Dark Roots of a Pop Master’s Sunshine
By BLAKE GOPNIK
Todd Heisler/The New York Times
Paying a visit to Claes Oldenburg, one of the last surviving giants of Pop Art, you’d be forgiven for expecting a wacky guy living in chaos. His crowd-pleasing masterworks — a canvas hamburger the size of a couch, a rusting clothespin as big as a house, a lipstick tall as a tree — can easily be read as giant guffaws at a pompous art world. His gorgeous sketches for those projects are as wild and woolly as could be. So yes, you’d be forgiven for expecting a scene from a shaggy New Yorker cartoon by Ed Koren — forgiven, and mistaken.
Mr. Oldenburg’s five-story studio, on the western edge of SoHo, is utterly tidy, its classic loft spaces furnished with rigorous Bauhaus classics and hard-edge Minimal pieces by Donald Judd. Mr. Oldenburg, who is 84, wears stylish round tortoiseshell glasses and receives his guest with more Old World gentility than New York pushiness. (He was born in Sweden, into a diplomat’s household.) He reveals a sense of humor, joking about how a big newspaper ad for his forthcoming show at the Museum of Modern Art, opening Sunday, has been upstaged by one for a show about whales. But there’s no trace of the clown, and there’s plenty of orderly retrospection.

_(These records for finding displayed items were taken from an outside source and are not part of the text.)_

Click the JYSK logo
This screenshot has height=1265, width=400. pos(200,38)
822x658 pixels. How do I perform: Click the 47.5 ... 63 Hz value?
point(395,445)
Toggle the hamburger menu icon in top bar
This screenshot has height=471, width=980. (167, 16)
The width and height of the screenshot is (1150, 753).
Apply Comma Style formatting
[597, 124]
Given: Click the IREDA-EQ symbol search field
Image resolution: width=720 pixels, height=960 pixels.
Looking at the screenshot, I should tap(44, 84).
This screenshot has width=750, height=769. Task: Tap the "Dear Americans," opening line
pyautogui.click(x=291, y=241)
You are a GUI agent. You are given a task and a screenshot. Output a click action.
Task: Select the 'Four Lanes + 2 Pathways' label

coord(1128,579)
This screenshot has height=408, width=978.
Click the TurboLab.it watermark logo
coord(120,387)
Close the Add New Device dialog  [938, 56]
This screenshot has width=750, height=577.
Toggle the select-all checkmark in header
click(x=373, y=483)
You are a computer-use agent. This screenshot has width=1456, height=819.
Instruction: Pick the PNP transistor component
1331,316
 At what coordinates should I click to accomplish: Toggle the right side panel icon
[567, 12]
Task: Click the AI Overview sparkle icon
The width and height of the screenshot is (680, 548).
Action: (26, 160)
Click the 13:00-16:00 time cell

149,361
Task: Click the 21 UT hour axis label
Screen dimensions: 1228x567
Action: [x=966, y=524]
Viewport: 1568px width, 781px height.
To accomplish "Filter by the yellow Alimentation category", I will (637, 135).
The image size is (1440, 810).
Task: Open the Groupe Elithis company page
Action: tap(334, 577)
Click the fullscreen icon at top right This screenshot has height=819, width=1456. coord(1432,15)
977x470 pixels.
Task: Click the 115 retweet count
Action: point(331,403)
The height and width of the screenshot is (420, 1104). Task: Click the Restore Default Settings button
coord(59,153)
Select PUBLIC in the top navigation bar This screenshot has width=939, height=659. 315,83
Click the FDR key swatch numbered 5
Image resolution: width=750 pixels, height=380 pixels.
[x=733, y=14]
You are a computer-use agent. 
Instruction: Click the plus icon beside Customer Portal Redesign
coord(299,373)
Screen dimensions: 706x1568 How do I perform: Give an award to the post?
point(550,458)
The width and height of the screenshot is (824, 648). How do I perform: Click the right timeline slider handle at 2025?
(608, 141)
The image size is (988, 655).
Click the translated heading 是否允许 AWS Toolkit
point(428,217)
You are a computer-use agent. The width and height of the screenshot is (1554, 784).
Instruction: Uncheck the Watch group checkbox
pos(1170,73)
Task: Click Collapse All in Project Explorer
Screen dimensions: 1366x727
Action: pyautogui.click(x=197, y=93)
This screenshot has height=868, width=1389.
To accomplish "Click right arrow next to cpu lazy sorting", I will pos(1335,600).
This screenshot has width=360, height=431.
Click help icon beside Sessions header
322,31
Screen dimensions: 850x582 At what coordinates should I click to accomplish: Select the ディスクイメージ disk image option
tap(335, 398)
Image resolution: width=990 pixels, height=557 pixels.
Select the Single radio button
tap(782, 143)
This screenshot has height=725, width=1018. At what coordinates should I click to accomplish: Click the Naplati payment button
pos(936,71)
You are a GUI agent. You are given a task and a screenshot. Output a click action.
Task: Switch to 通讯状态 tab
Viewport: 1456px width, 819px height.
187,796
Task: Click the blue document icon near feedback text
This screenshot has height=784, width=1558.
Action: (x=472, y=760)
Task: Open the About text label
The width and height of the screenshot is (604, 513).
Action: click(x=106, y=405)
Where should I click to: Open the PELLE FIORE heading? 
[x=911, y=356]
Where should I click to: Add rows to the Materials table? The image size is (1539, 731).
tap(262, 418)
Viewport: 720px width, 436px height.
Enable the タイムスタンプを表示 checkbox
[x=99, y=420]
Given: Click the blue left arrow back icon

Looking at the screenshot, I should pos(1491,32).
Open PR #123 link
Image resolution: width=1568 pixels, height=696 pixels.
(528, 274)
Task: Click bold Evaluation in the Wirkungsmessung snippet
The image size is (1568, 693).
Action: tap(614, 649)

“If you really want to be an artist, you search yourself, and you find a lot of it comes from earlier times,” he said. “I have pretty much built the work around my experiences. When I’ve moved from one place to another, the work has changed.” He came to New York in 1956 from Chicago, where he was mostly raised, and settled on the Lower East Side, which he describes as New York’s “most creative and stimulating part.”